Man outside burning US Embassy in Libya
A protestor reacts as the U.S. Consulate is seen in flames during a protest by an armed group said to have been protesting a film produced in the United States. Reuters

The U.S. and Libya have offered different accounts regarding the attack on the U.S. consulate in Benghazi that left four Americans dead on Sept. 11.

Susan E. Rice, the U.S. ambassador to the United Nations, has told the media the deadly attack was the result of a spontaneous protest over an anti-Muslim video that allegedly depicts Prophet Muhammad as a womanizer and child molester. The demonstration in Benghazi -- claimed the lives of U.S Ambassador to Libya J. Christopher Stevens and three of his aides after the consulate came under fire from rocket-propelled grenades -- occurred after protesters in Egypt stormed the U.S. embassy in Cairo.

"People gathered outside the [consulate], and then it grew very violent, and those with extremist ties joined the fray and came with heavy weapons, which unfortunately are quite common in post-revolutionary Libya, and that then spun out of control," Rice said on the television show "Fox News Sunday."

However, Rice said the U.S. does not see signs that it was a coordinated, premeditated attack.

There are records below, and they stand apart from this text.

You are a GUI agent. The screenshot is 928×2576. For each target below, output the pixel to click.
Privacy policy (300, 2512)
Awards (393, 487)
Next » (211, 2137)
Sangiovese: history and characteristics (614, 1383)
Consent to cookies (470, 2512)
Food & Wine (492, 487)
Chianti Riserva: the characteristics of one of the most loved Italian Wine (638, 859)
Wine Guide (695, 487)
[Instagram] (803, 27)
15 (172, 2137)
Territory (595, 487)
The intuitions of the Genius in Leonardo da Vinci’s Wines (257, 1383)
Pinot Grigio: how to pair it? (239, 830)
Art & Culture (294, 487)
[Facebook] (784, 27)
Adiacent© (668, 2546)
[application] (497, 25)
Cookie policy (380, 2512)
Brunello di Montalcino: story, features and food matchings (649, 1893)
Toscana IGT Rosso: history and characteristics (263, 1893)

But after announcing the arrest of 50 suspects connected to the attacks, Mohammed al-Megaryef, the president of the Libyan National Congress, suggested the attacks were connected to foreign extremists from Mali and Algeria who must have organized the event with "affiliates and sympathizers."

"The way these perpetrators acted, and moved ... leaves us with no doubt that this was preplanned, determined, predetermined," al-Megaryef said on CBS News' "Face the Nation" Sunday.

The U.S. is investigating whether terrorist groups may have exploited the public outrage over the video most commonly called "Innocence of Muslims" to trigger an attack long in the works.

Al Qaeda in the Arabian Peninsula claimed the Libya assault was an act of revenge for the killing of the organization's deputy leader, Sheikh Abu Yahya al-Libi, who was killed in a June drone strike.

The demonstrations spread to about 20 countries this week, mostly centering on U.S. embassies or consulates in the Middle East-North Africa region. As of Sunday, at least 14 deaths had been reported in connection with the protests.